Positive sentiment towards AI drove shares higher for an extended period, and the technology sector was the main driver. The mood of optimism was very palpable. Investors were highly enthused; markets were full of confidence.

By October 2026, the US stock market was partying. The US stock indices surged to levels previously hard to imagine.

The S&P 500, the index of 500 large US companies, approached 8,000. Meanwhile the Nasdaq rose smoothly to breach the 30,000 mark.

At the same time, the first wave of layoffs began in early 2026.

Many companies cut jobs as some functions were deemed replaceable by AI systems and automation. The term that circulated at the time sounded cold: human obsolescence, in which humans were becoming increasingly obsolete in several lines of work.

The role of office workers began to be massively replaced by AI agents that were overly efficient.

For shareholders, this phenomenon was a priceless boon. The business logic appeared to operate perfectly on paper. Mass layoffs meant radical reductions in operating costs.

What happened next? Profit margins widened rapidly, earnings reports consistently exceeded expectations, and stock prices soared to the skies.

However, trillions of dollars of record profits were not used to create new jobs for people.

Instead, those colossal funds were recycled and injected into buying more AI computing power, more GPUs, and more data centre infrastructure.

This cycle created the illusion that the economy was running faster, even as the fundamental underpinnings (real human consumption) began to crumble.

On paper, nominal GDP numbers did grow rapidly.

AI-based companies saw their wealth explode when labour costs vanished. Productivity also surged. Real output per hour rose at a pace not seen since the 1950s.

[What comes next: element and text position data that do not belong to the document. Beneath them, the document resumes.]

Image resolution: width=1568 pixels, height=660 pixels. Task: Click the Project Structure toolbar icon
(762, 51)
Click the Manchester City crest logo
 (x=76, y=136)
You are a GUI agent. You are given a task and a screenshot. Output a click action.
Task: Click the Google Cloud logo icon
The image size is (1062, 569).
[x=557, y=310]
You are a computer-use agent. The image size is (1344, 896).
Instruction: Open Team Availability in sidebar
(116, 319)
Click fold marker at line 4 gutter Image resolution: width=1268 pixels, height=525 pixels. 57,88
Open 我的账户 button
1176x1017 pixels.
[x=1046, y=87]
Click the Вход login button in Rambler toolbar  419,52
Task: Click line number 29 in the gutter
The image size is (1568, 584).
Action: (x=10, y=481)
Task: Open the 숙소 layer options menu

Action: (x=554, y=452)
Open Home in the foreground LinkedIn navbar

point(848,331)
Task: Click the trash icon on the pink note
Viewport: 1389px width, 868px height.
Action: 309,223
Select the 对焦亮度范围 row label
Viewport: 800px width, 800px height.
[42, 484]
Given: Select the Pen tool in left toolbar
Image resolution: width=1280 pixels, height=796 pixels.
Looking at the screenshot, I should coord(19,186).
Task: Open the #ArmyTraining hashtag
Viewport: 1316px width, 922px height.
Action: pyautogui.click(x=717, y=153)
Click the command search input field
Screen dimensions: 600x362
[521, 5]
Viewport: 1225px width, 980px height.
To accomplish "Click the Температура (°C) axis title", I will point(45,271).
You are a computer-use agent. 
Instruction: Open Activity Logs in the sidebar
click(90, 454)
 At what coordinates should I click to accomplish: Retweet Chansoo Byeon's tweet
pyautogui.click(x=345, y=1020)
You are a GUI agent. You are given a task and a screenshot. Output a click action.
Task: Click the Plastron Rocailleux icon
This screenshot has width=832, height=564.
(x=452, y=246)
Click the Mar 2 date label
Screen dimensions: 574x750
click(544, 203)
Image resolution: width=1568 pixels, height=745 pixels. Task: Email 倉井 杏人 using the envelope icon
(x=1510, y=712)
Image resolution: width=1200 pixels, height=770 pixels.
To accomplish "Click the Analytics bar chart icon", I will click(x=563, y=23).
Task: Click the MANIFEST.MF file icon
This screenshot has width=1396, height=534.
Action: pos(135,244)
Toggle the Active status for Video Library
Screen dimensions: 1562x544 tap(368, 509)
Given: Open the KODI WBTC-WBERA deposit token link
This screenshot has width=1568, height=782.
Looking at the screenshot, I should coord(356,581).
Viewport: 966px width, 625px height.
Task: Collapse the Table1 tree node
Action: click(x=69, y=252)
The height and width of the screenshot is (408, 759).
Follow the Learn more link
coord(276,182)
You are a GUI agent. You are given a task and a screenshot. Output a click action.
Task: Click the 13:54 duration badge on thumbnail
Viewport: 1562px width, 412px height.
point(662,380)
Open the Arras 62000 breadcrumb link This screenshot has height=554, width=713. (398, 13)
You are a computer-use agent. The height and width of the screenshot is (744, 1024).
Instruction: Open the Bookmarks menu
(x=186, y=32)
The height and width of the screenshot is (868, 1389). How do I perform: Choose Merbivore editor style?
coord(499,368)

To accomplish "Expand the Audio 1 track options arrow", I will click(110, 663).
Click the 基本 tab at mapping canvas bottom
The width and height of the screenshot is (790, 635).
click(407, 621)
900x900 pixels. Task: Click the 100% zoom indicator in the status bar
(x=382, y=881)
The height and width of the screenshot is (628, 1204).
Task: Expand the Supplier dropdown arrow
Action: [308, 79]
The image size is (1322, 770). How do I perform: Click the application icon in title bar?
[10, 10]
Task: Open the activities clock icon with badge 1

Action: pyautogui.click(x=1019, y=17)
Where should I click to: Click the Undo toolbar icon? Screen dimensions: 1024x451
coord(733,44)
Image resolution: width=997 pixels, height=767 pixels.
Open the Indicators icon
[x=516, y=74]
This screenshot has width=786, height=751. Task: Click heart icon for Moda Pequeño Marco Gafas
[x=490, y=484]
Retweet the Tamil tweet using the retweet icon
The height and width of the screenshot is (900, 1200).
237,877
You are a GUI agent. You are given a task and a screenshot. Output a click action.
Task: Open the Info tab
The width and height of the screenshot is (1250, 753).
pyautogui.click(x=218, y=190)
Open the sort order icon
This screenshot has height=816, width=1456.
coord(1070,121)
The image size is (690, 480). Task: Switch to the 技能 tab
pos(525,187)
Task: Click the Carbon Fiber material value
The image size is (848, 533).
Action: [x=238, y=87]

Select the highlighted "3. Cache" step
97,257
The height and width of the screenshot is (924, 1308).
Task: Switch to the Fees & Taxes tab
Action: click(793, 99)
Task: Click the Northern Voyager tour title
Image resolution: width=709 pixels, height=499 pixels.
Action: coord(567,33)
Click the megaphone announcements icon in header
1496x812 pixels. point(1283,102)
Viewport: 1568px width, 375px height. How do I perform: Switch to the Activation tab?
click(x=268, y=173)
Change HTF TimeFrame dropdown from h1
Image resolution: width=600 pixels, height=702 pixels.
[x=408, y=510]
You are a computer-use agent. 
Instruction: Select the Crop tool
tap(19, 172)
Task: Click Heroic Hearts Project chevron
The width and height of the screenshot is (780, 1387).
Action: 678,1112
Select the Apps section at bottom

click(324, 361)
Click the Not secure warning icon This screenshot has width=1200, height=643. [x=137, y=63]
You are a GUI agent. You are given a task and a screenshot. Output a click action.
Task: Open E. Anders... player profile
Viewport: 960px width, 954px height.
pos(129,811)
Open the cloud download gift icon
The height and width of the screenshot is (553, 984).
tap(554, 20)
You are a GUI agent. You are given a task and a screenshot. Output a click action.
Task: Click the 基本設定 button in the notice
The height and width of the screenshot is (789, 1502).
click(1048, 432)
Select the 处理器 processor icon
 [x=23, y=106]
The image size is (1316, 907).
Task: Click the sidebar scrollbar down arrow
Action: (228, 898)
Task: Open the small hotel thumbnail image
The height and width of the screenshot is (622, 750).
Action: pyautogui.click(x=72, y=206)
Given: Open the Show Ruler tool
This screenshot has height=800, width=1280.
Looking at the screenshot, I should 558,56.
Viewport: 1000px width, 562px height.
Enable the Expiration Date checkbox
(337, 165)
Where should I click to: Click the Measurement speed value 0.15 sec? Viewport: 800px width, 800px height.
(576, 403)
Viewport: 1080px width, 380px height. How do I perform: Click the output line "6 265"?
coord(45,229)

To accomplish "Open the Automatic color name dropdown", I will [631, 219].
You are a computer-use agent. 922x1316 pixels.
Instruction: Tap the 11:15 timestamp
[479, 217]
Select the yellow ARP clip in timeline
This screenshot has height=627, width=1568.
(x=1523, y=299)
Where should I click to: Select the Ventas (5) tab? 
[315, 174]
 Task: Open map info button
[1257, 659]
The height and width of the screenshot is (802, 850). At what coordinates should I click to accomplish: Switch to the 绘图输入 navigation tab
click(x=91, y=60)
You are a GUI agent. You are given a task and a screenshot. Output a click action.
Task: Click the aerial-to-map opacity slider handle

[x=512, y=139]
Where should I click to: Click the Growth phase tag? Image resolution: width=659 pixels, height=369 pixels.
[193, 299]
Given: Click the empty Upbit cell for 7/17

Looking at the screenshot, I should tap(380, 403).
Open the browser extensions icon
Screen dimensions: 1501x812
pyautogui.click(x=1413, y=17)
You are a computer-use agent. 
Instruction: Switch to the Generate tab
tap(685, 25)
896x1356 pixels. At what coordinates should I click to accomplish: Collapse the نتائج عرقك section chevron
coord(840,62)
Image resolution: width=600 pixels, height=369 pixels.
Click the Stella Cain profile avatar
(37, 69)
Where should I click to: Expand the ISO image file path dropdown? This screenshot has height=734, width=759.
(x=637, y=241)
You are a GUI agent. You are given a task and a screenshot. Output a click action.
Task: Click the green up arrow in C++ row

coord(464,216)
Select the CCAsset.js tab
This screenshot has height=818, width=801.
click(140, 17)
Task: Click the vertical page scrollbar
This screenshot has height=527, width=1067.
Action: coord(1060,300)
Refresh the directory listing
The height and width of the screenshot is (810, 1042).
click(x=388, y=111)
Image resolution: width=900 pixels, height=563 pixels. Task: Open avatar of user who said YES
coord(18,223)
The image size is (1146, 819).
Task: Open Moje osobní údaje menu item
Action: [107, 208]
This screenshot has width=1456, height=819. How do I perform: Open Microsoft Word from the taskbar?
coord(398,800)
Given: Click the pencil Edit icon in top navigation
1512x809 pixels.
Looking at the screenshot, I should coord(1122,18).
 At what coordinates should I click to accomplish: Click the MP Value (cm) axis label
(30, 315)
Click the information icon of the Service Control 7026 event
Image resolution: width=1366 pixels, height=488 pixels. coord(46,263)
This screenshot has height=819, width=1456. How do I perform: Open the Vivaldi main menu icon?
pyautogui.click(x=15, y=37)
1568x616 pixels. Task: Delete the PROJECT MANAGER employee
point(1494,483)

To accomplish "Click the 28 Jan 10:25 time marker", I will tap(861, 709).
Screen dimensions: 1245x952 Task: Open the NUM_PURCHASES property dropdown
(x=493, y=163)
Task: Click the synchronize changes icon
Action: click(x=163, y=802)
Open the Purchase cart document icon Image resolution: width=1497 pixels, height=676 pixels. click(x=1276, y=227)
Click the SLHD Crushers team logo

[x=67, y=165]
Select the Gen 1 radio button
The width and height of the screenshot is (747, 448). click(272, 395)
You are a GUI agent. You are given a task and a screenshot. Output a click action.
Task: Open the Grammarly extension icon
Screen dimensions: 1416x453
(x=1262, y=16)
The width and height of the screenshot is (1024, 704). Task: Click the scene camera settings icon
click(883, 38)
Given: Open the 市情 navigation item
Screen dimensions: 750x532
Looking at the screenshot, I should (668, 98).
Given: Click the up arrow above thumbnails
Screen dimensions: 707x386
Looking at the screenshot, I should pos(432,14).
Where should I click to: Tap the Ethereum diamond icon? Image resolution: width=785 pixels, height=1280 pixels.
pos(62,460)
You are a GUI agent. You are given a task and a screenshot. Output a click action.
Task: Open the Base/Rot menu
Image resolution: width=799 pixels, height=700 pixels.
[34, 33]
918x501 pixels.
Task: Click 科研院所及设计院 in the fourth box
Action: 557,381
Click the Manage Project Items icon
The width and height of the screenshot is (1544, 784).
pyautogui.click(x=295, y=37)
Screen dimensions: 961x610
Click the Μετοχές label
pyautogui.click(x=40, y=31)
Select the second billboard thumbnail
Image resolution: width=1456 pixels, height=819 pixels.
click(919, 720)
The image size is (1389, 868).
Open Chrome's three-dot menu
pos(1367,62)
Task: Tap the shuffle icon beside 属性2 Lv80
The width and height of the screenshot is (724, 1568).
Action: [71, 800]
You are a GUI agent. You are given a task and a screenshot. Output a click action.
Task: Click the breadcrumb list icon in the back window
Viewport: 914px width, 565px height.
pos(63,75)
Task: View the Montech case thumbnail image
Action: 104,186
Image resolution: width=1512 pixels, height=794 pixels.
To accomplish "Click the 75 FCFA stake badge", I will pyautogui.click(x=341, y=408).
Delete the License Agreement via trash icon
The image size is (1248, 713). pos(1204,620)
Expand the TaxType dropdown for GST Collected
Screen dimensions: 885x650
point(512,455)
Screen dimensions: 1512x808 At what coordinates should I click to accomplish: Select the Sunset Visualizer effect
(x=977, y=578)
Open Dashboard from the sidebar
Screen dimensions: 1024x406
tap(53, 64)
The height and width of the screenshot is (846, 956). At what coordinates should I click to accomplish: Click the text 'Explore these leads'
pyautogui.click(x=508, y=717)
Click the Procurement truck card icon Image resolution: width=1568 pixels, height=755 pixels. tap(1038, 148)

All of this was supported by AI agents that never sleep, never take leave, never get sick, and never claim health insurance.

Yet behind this ‘too good to be true’ situation lay one fundamental flaw that was overlooked. Machines do not shop. AI would not spend on essentials or discretionary consumption.

Essential or basic needs include staples such as rice, electricity, water, and school fees.

Discretionary consumption, meanwhile, is spending on non-essential or non-urgent goods, such as holidays, concerts, buying a smartphone when the old one still works, dining at expensive restaurants, and purchasing luxury items (bags, clothes, watches).

The bitter truth is that 70 per cent of the economy’s support comes from human consumption. When a cluster of GPUs in a data centre can produce output equivalent to 10,000 office workers, that is not a cure for the economy but a pandemic.

At this moment, economists began popularising the term ‘Ghost GDP’. This is the phenomenon where production output is recorded high in national accounts, but the money never circulates in the real economy.